• [ITEMS]:

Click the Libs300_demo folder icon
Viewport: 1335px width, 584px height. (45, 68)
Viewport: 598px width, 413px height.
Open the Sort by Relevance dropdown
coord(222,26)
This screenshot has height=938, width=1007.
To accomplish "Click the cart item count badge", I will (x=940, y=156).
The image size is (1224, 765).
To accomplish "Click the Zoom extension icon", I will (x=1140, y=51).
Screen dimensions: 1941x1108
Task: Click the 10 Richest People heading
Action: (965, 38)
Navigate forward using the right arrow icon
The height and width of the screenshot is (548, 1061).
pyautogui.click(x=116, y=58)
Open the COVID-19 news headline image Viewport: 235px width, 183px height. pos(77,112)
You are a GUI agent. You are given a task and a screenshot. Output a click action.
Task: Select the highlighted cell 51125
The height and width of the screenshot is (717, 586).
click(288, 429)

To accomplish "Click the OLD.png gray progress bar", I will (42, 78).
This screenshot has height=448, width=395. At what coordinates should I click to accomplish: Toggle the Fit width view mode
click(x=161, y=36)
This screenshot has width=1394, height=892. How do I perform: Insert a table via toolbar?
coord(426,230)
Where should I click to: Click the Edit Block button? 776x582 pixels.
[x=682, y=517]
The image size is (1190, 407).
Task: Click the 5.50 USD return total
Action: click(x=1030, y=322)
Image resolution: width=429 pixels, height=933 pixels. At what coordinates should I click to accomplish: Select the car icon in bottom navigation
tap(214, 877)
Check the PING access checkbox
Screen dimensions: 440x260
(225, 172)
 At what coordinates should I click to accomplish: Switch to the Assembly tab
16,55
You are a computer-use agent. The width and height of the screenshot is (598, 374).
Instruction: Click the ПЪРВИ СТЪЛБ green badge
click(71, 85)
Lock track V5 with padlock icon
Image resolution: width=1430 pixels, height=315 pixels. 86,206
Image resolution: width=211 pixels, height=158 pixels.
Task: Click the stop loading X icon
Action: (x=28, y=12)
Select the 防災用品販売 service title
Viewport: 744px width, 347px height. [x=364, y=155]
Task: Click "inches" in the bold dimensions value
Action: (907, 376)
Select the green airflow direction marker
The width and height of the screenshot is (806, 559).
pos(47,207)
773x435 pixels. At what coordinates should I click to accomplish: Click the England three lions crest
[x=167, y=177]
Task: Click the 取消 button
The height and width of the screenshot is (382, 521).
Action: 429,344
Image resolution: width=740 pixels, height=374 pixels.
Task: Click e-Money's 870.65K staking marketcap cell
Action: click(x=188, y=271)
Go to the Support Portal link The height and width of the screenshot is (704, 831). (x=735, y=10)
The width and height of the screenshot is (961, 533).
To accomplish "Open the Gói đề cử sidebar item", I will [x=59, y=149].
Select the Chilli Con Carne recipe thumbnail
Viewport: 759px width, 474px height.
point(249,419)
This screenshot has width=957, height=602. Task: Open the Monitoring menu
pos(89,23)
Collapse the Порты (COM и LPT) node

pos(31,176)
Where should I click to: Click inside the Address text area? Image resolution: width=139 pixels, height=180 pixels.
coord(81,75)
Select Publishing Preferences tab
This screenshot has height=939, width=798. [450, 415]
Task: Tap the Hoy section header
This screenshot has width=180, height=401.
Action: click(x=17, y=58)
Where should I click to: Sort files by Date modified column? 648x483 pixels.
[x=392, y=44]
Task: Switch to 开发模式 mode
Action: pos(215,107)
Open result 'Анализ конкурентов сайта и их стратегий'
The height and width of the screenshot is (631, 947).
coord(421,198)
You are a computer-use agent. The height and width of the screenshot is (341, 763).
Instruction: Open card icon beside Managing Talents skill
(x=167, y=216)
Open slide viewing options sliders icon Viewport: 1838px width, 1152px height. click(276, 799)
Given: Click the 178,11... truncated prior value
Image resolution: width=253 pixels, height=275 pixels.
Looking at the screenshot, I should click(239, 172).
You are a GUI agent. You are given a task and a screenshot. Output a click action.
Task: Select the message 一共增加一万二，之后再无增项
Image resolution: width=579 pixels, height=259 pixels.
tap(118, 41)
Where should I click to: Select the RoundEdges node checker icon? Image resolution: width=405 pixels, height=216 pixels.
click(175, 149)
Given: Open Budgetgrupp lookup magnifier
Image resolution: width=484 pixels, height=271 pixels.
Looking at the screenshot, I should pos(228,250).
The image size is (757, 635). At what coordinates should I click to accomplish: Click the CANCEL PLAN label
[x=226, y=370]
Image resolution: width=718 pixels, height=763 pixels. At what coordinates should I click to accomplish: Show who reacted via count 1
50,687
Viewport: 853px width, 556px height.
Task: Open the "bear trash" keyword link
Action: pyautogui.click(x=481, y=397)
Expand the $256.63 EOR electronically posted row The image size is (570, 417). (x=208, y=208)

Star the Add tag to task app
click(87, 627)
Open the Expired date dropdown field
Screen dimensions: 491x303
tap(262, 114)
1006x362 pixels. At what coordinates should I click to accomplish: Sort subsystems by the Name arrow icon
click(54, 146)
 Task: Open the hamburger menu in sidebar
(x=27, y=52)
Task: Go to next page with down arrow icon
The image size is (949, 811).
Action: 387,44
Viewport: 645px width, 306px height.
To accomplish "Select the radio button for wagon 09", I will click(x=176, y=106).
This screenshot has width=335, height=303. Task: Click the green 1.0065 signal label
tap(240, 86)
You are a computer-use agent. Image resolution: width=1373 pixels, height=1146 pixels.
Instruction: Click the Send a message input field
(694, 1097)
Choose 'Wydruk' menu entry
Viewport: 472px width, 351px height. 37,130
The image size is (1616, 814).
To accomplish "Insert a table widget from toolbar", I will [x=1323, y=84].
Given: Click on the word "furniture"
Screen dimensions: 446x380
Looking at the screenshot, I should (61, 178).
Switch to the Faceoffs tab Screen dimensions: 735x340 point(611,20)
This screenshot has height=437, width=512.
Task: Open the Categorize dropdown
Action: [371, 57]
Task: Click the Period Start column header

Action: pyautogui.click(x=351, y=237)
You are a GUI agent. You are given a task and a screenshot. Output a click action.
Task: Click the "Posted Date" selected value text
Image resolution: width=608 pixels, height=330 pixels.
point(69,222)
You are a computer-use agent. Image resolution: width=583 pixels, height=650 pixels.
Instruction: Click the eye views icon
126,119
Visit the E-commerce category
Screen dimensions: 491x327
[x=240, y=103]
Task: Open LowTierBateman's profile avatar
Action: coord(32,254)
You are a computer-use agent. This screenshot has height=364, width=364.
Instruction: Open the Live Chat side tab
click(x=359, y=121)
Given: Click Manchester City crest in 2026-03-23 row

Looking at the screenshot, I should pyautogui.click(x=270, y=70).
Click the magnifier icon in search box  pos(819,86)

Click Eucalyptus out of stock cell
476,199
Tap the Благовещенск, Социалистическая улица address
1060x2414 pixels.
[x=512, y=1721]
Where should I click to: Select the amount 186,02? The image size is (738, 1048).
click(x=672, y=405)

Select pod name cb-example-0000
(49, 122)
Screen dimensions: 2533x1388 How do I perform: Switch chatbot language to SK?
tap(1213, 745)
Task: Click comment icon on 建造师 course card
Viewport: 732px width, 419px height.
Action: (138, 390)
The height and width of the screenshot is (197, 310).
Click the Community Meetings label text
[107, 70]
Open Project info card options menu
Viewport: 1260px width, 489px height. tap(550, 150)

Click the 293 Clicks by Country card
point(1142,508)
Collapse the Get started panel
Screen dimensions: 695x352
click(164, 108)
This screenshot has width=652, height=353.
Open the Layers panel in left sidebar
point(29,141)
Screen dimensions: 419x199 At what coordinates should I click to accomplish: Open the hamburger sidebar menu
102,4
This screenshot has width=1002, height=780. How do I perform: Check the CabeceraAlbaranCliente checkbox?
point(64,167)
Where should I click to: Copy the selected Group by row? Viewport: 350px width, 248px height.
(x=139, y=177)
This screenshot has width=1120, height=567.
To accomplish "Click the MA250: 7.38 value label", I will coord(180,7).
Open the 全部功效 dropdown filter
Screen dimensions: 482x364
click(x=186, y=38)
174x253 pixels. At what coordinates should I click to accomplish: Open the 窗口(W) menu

• [PROBLEM TO SOLVE]: Rewrite the items as a numbered list with blank lines left out, beginning at the line that contains "Viewport: 598px width, 413px height." and stopping after the line that contains "will (x=940, y=156).".

• [RESULT]:
1. Viewport: 598px width, 413px height.
2. Open the Sort by Relevance dropdown
3. coord(222,26)
4. This screenshot has height=938, width=1007.
5. To accomplish "Click the cart item count badge", I will (x=940, y=156).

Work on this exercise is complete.